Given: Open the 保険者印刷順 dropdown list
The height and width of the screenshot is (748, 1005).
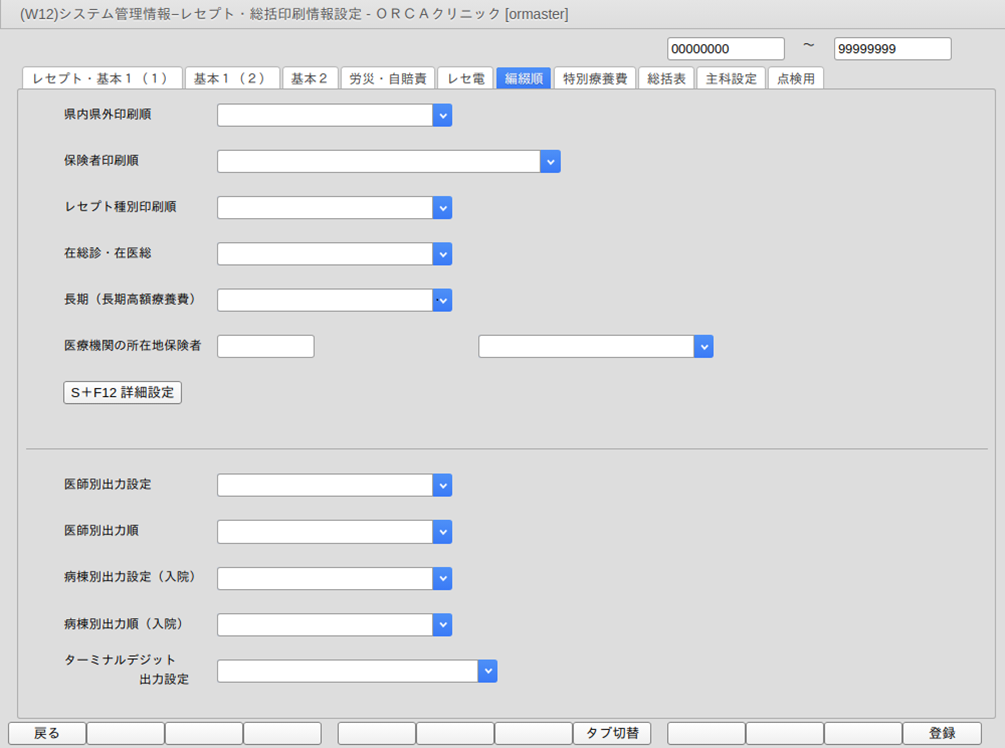Looking at the screenshot, I should 550,161.
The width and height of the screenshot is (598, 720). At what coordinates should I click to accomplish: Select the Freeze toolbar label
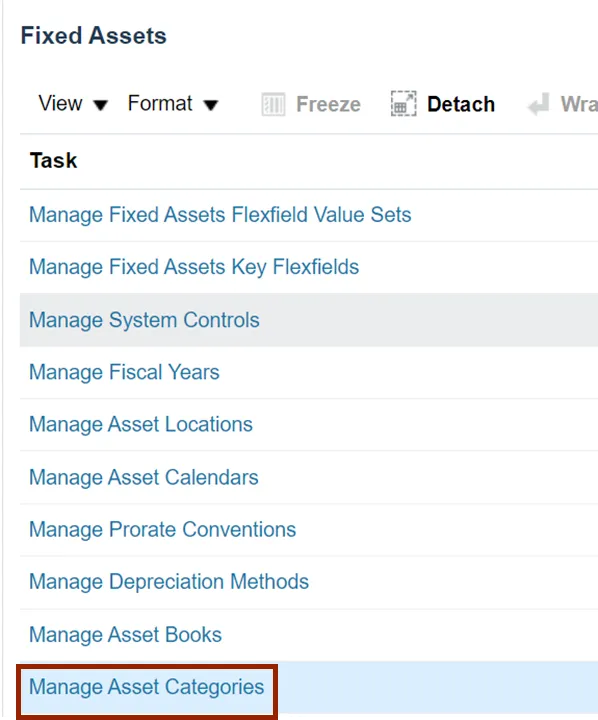pos(328,104)
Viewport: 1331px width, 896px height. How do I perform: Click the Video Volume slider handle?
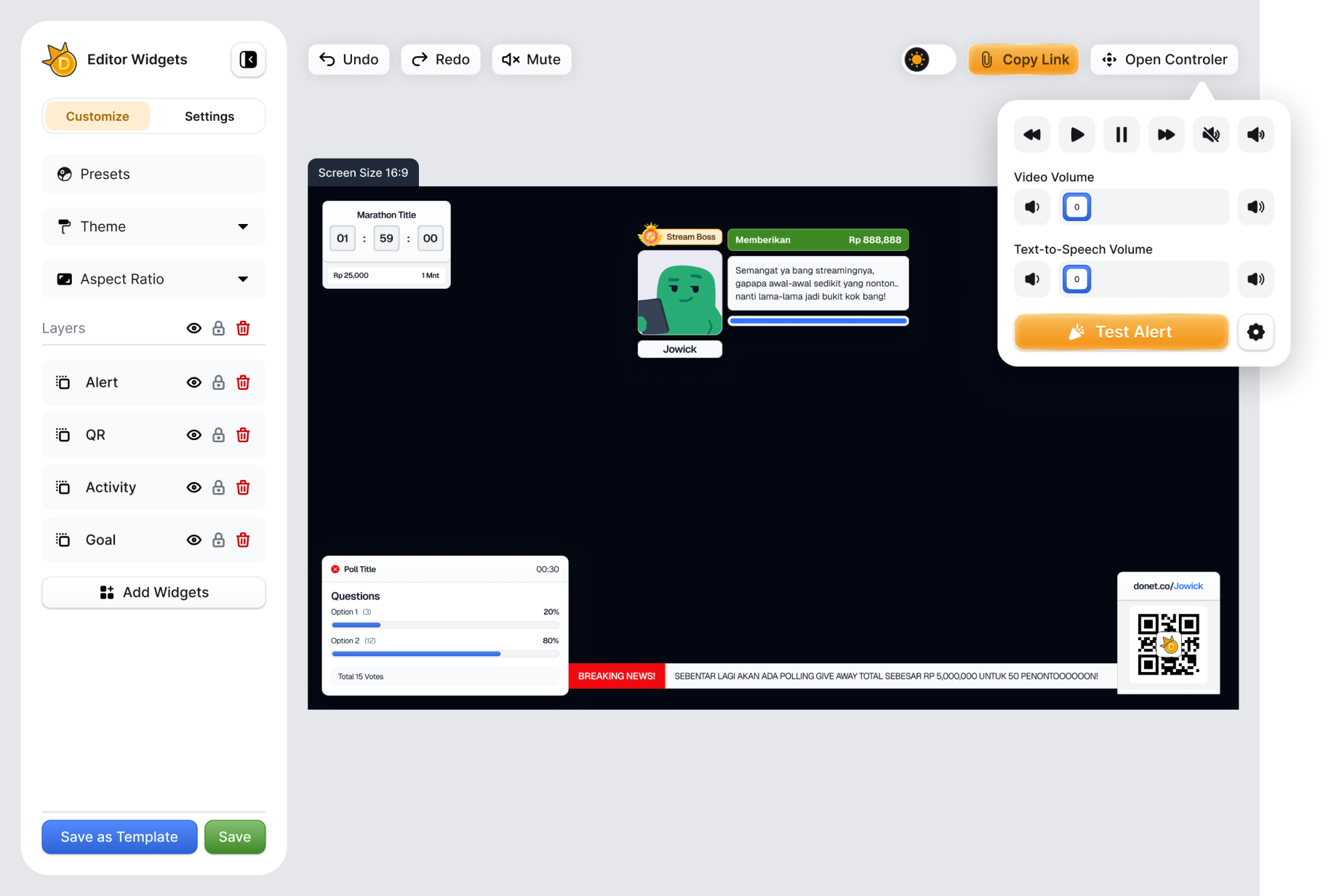click(x=1076, y=207)
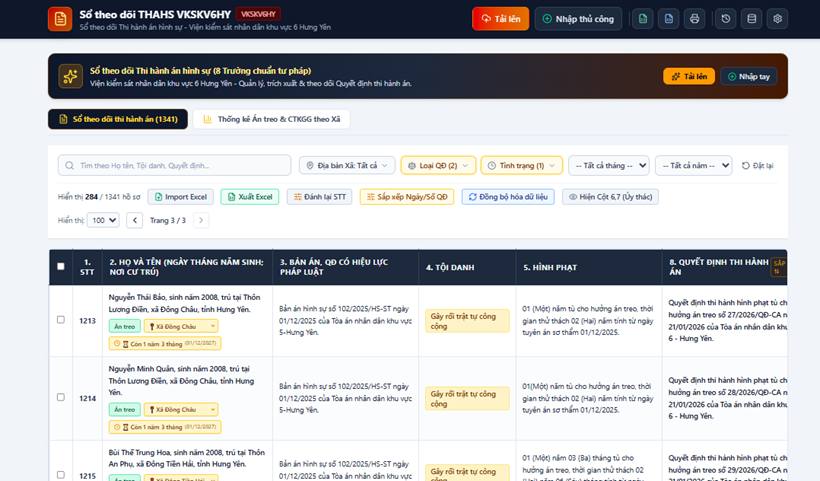Click the green file export icon
This screenshot has width=820, height=481.
click(x=643, y=19)
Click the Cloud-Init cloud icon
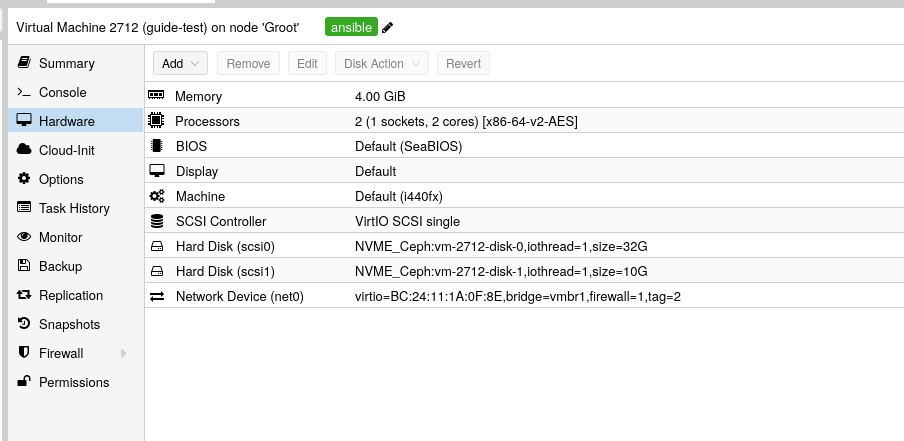 pos(24,150)
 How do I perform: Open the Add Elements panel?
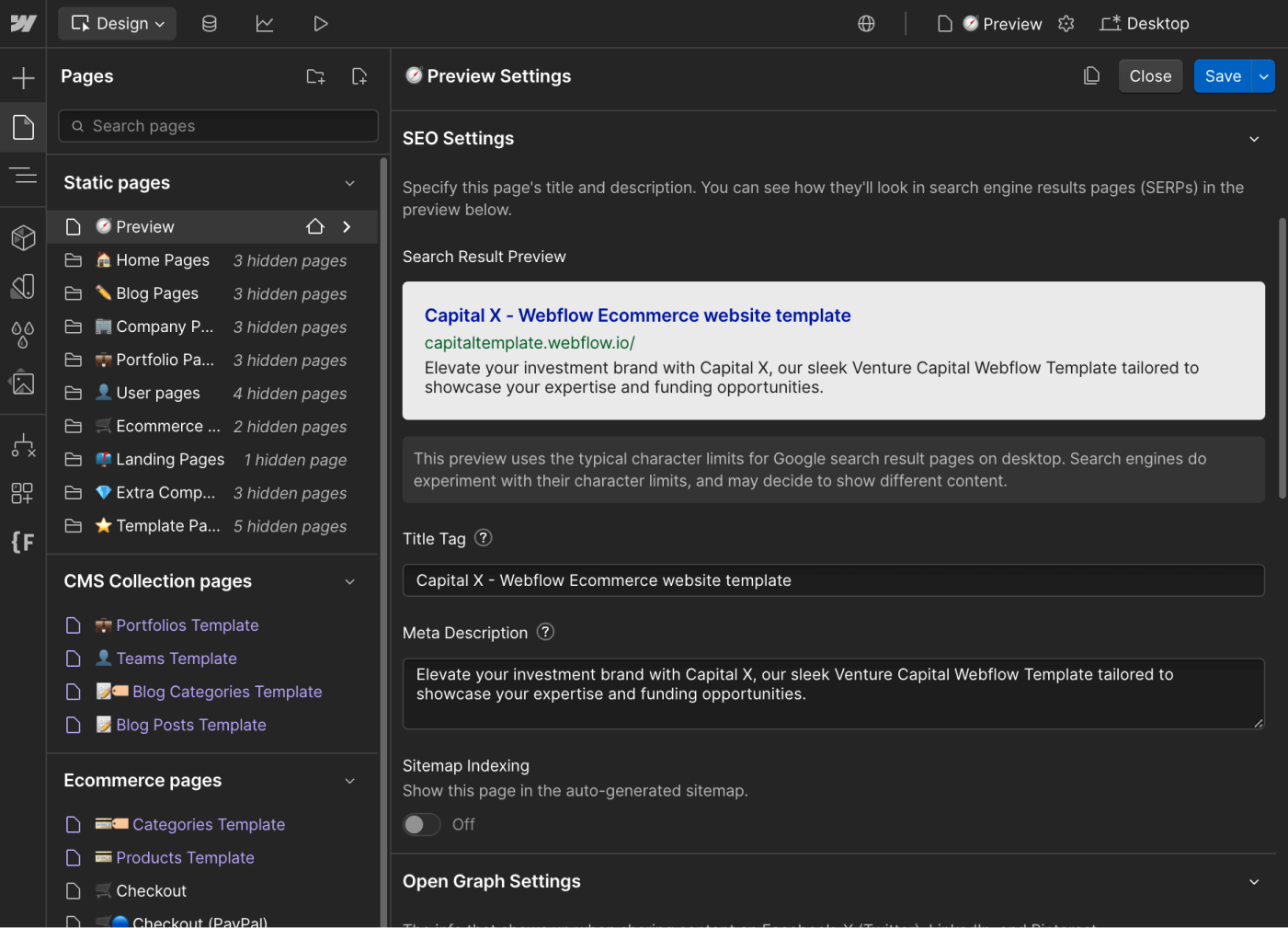tap(23, 77)
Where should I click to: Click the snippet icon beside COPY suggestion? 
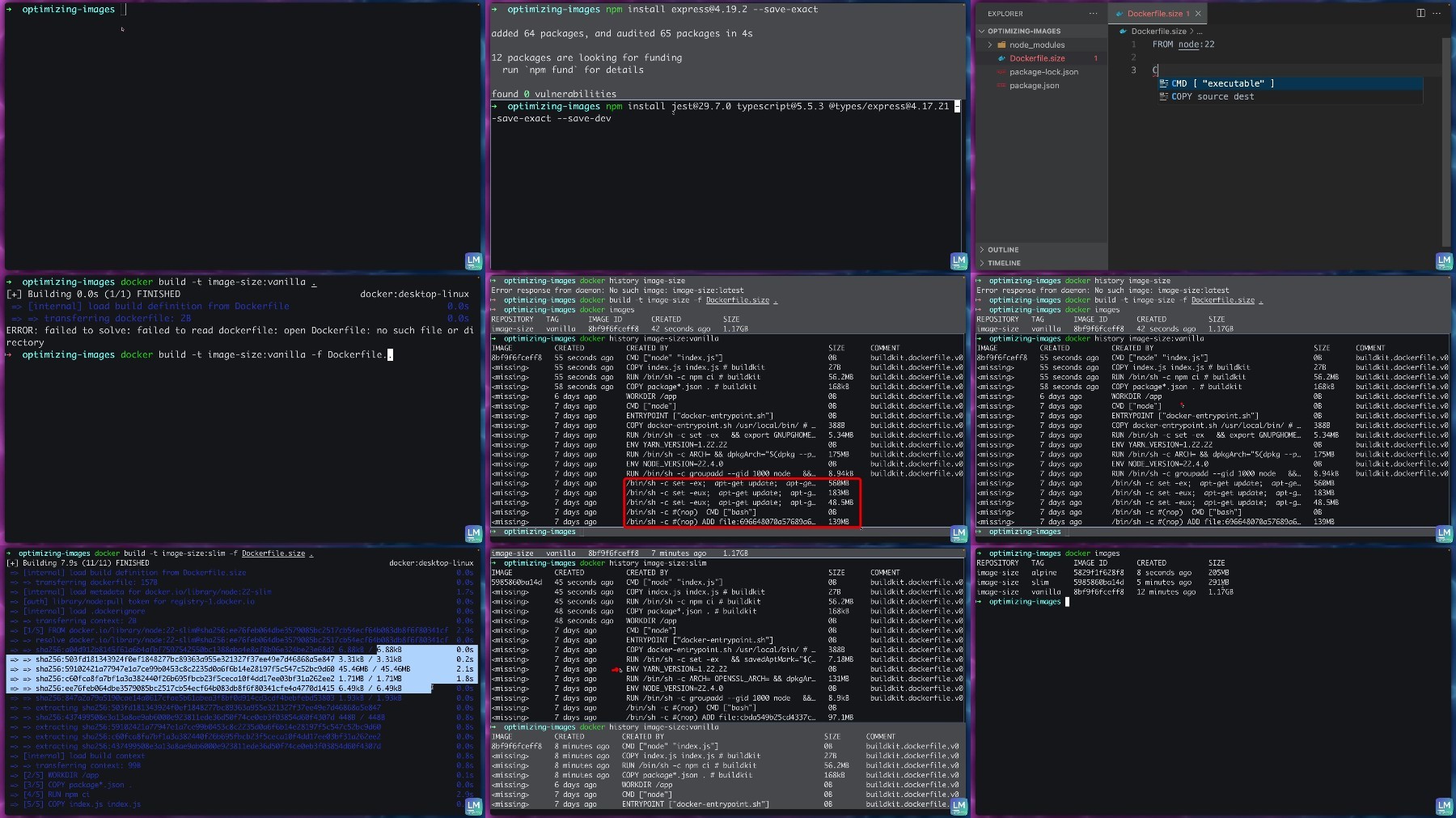point(1163,96)
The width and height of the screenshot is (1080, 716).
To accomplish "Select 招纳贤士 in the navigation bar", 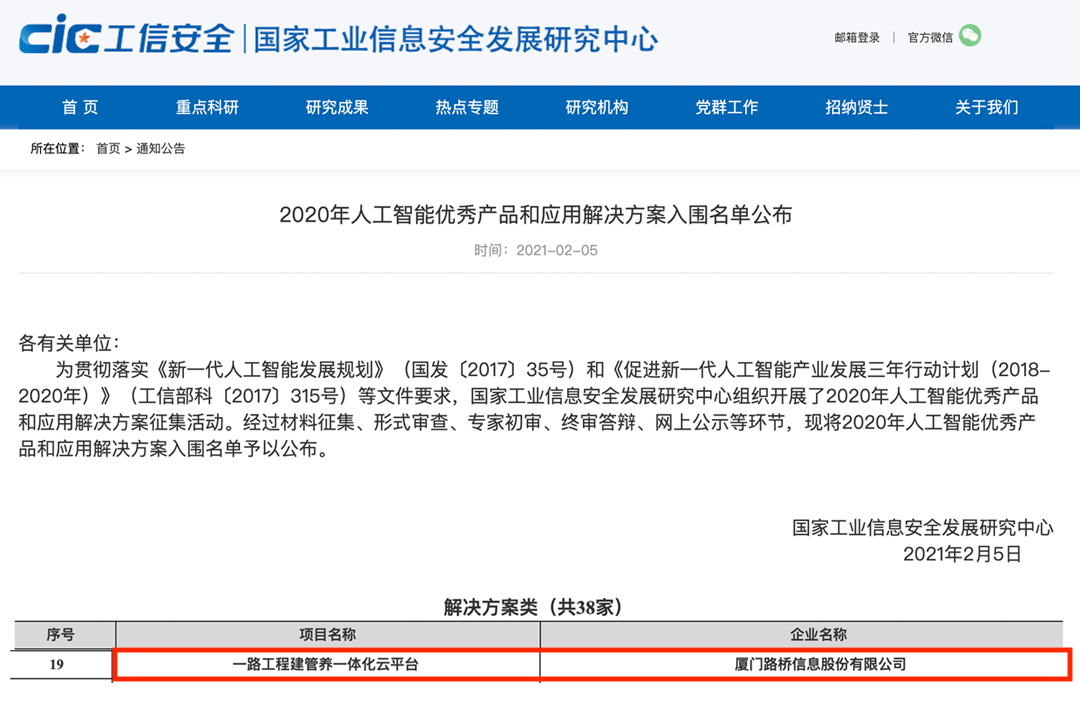I will point(857,108).
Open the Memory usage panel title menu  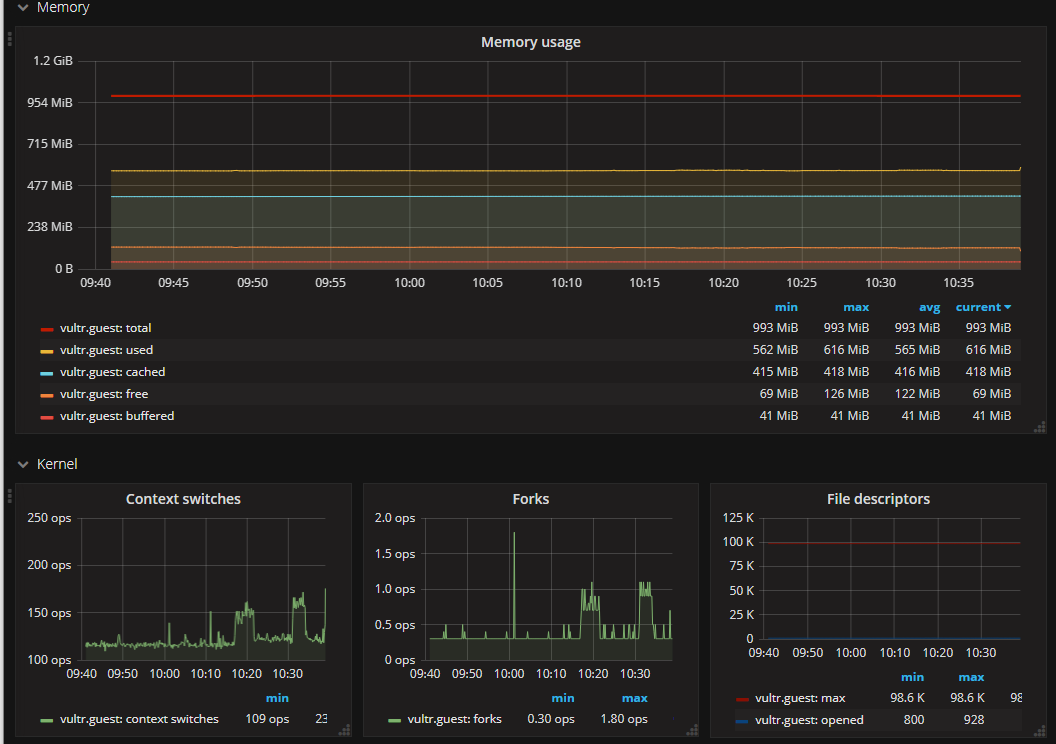[x=531, y=42]
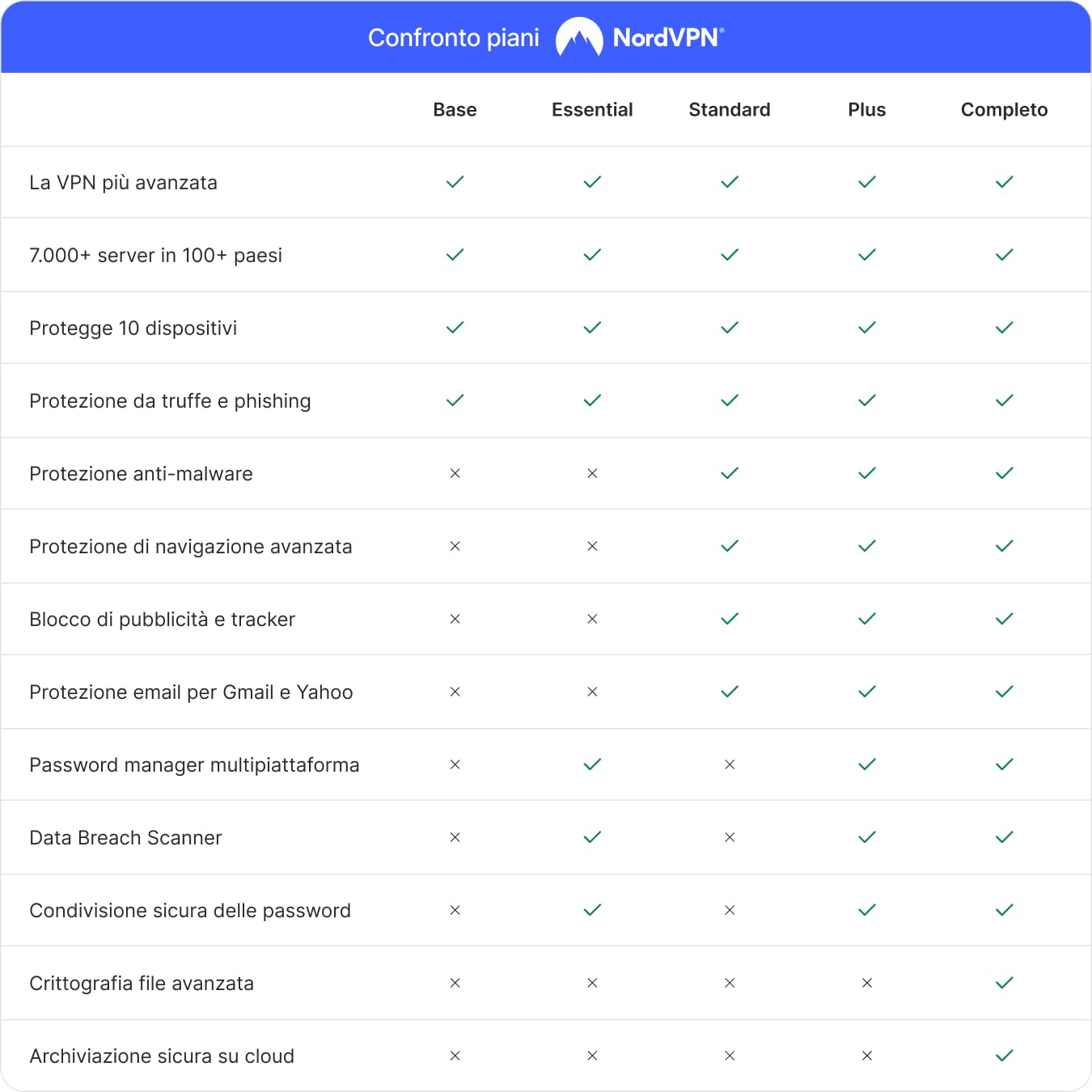Select the Completo plan column header
The image size is (1092, 1092).
pyautogui.click(x=1005, y=110)
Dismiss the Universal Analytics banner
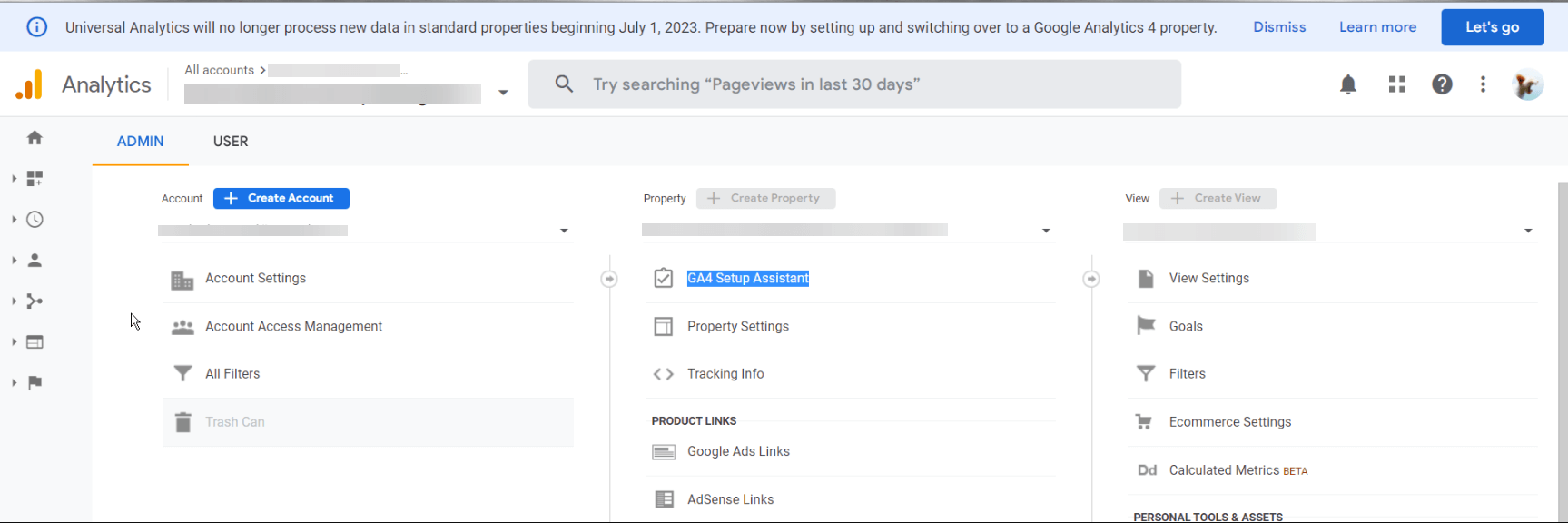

TO DO: Out of the records above, please copy exactly the lines from the line with "The height and" up to and including the line with "The width and height of the screenshot is (1080, 716).", minus the pictures.

SOLUTION TO THE PROBLEM:
The height and width of the screenshot is (748, 1005).
Looking at the screenshot, I should 550,161.
The width and height of the screenshot is (598, 720). At what coordinates should I click to accomplish: Select the Freeze toolbar label
pos(328,104)
Viewport: 1331px width, 896px height. How do I perform: Click the Video Volume slider handle?
click(x=1076, y=207)
Click the green file export icon
This screenshot has width=820, height=481.
click(x=643, y=19)
Click the Cloud-Init cloud icon
 pos(24,150)
 How do I perform: Open the Add Elements panel?
tap(23, 77)
Where should I click to: Click the snippet icon beside COPY suggestion? 
point(1163,96)
The width and height of the screenshot is (1080, 716).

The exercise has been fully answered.